▶ _Problem statement_
Once you have read the records below, write them all out exactly as given.

▶ _Exercise materials_

++++++++

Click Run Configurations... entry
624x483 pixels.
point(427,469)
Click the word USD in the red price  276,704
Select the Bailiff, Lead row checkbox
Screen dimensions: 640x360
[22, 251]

++++++++

▶ _Expected output_
Click Run Configurations... entry
624x483 pixels.
point(427,469)
Click the word USD in the red price  276,704
Select the Bailiff, Lead row checkbox
Screen dimensions: 640x360
[22, 251]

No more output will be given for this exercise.